How do you strengthen your shoulders for swimming

The rotator cuff is a group of muscles and tendons that hold the head of the humerus (upper arm bone) to the scapula (shoulder blade) and provide stability to the shoulder joint. 

Strength in these muscles is vital for maintaining good posture and activities such as throwing, lifting, and swimming.

More importantly, the rotator cuff muscles need to be strong to keep the humeral head in position during sudden movements or heavy lifting, which can cause the ligaments around the shoulder to stretch or tear.

Body roll in the freestyle stroke

Proper technique is essential for freestyle swimming because it’s a long-axis stroke, which means that when one shoulder is underwater–the opposite shoulder is likely above the water during a stroke cycle. This occlusion makes it a lot more challenging to see mistakes and correct them underwater.

The backstroke is also tricky because it is a long axis stroke and requires many different muscles, joints, and movements to coordinate together.

Poor stroke mechanics are a big problem with swimmer’s shoulder and can be caused by a few different things. 

One of the most common causes is improper body roll. A lack of flexibility and strength in the lower back, hips, and legs creates a technique where the swimmer doesn’t have enough rotation and momentum. 

Or a swimmer’s breath is not timed correctly during the stroke cycle. And they compensate by forcing their head to rise and arch their back.

Overuse is a classic training error that occurs in swimming as athletes typically train 10-12 hours per week in the water in addition to dry-land training. Swimmers can average 10,000 yards per day of training. The high level of repetitions, estimated at 4,000 strokes per side, that occur during training sessions, can cause fatigue, leading to the conditions discussed earlier.

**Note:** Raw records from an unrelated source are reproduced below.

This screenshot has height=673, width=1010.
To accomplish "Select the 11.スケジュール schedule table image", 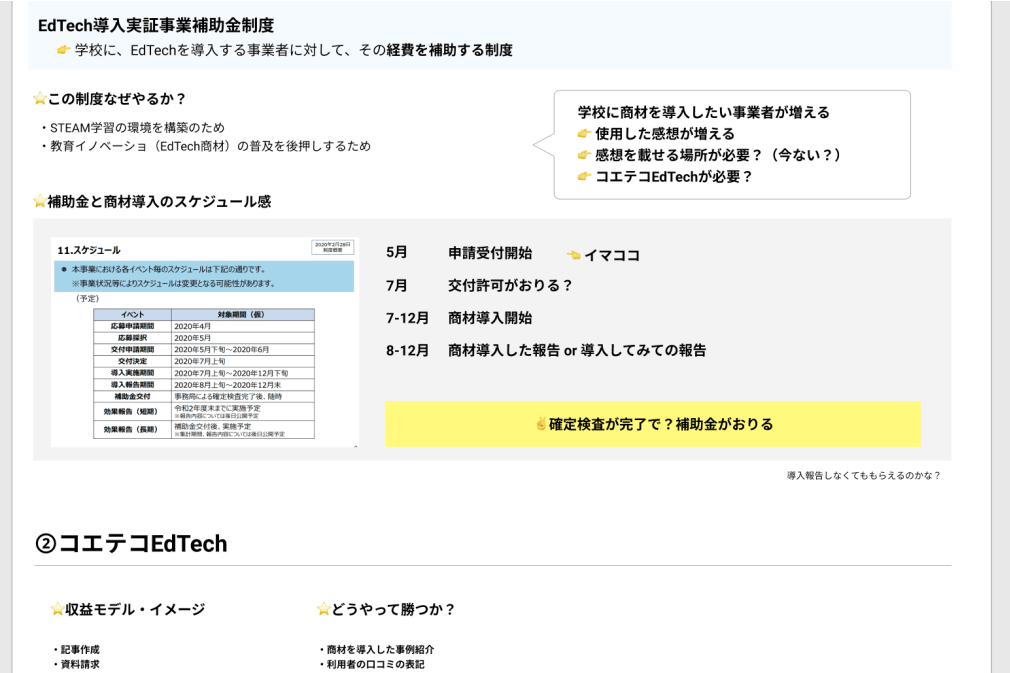I will [205, 341].
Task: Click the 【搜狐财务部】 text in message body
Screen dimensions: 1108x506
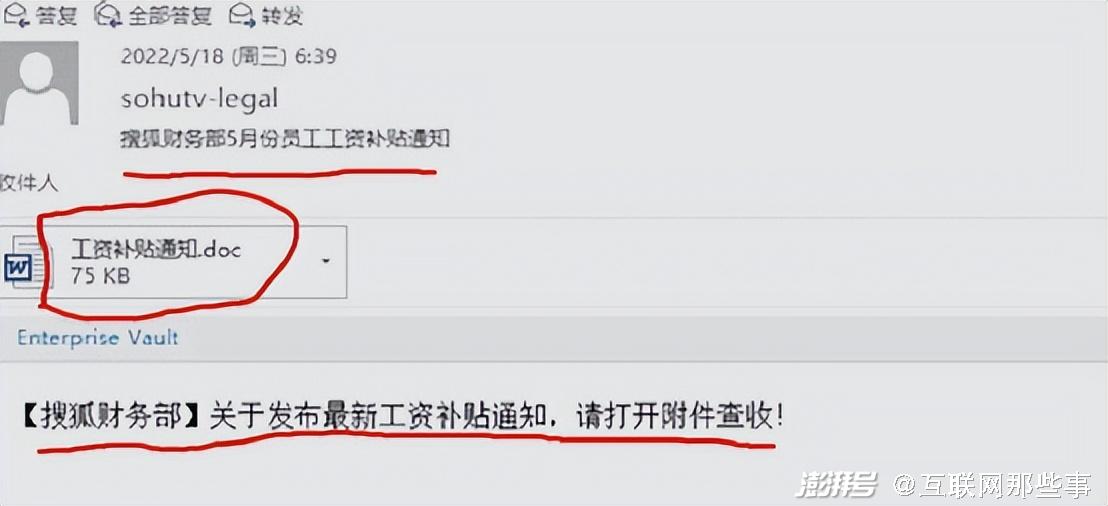Action: (x=113, y=417)
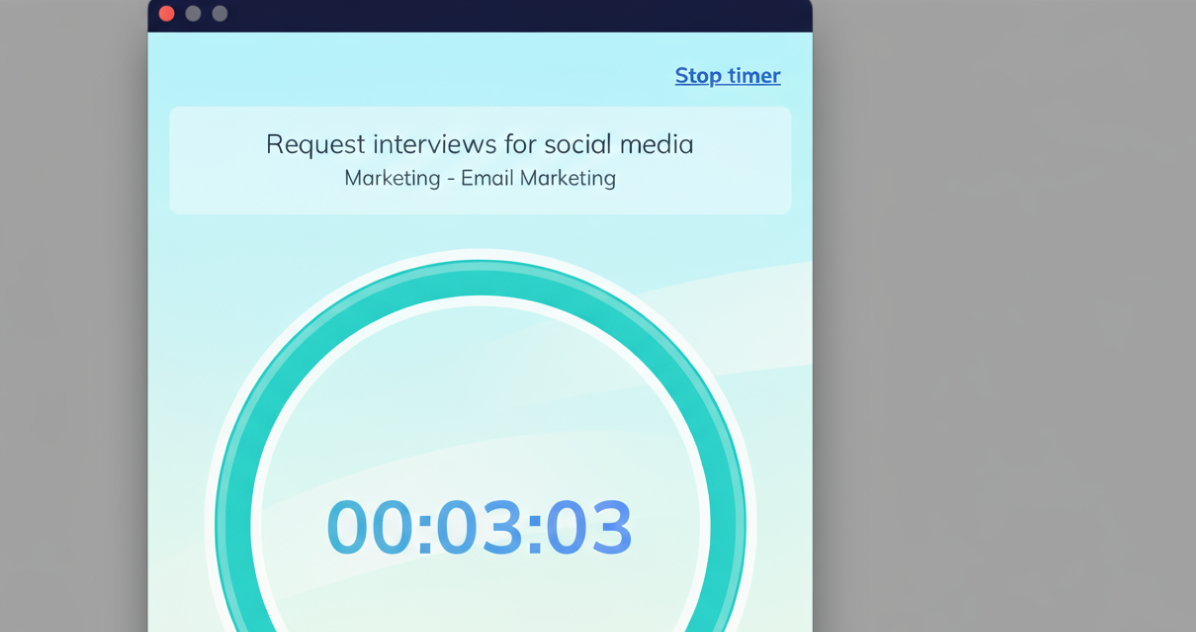Click 'Email Marketing' text in the subtitle
This screenshot has height=632, width=1196.
point(538,178)

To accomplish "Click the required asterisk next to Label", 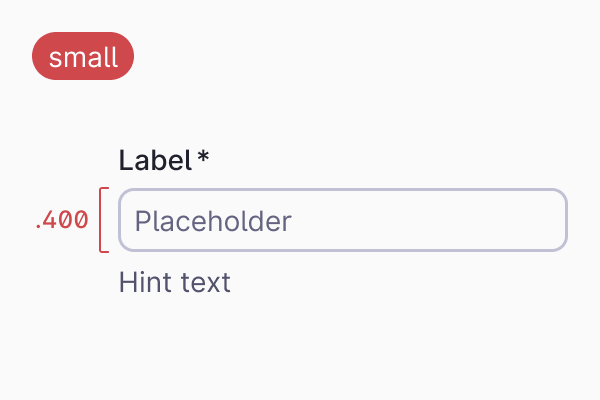I will [x=203, y=159].
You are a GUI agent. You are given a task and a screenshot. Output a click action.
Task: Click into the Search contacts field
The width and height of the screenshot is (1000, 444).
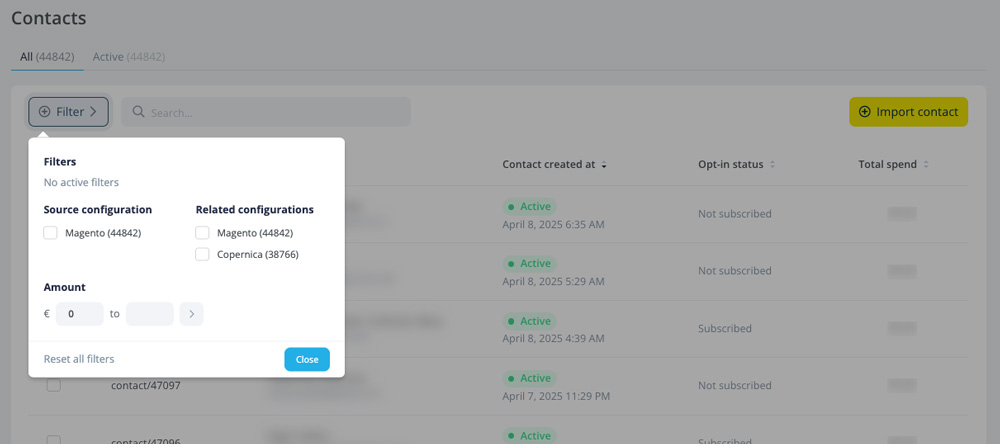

Modification of swim yardage may need to be emphasized if the swimmer wants to prevent progression of an injury.

Brian J. Tovin, DPT, MMSc, PT, SCS, ATC, FAAOMPT

There are a few different reasons why people don’t use proper body roll, but it’s important to remember that it’s something that needs to be worked on to avoid swimmer’s shoulder.

Making it back to full shoulder strength

Coaches and athletes monitoring their training might find it useful to know about the different scapular stabilizers and what they do.

  1. The serratus anterior helps to protract the scapula and rotate it upward
  2. the middle trapezius help to protract the scapula and hold the head of the humerus in place.
  3. The rhomboids help to retract the scapula as well as aid with stability during rotation of the arm.
  4. The lats help to adduct and medially rotate the arm and help stabilize the shoulder joint.
  5. The posterior deltoid helps with abduction and extension of the arm.

The serratus anterior is often the first to go when something is wrong with the shoulder. It is also often the most forgotten scapular stabilizer for swimmers. The serratus anterior is activated by protracting the scapula and rotating it upward.

When the shoulder is in a down position, the serratus anterior activates to help protract and rotate the scapula upward. Good movement patterns are essential for healthy shoulders.

Any overhead motion can cause problems because they create a lot of stress on the collection of muscles that help with adduction and medial rotation of the arm. Neuromuscular control is essential for a healthy shoulder.

Sports medicine for the coach

External and internal rotation exercises can help rotator cuff strength. If you are a coach, these are exercises that you should be doing as well. Training errors can cause shoulder problems as well.

If you are a coach, it is crucial to be aware of these training errors that can lead to shoulder problems and avoid them.

If you are a swimmer, strengthening your rotator cuff muscles can help protect your shoulders from injury.

Physical therapy is also beneficial for swimmer’s shoulders, especially if the pain worsens or does not subside after an extended period of time off.

Swimmer’s shoulder can be prevented by taking time to dynamically warm up before being active, paying attention to the pain level in their shoulders, proper rest, and light passive stretching after intense workouts.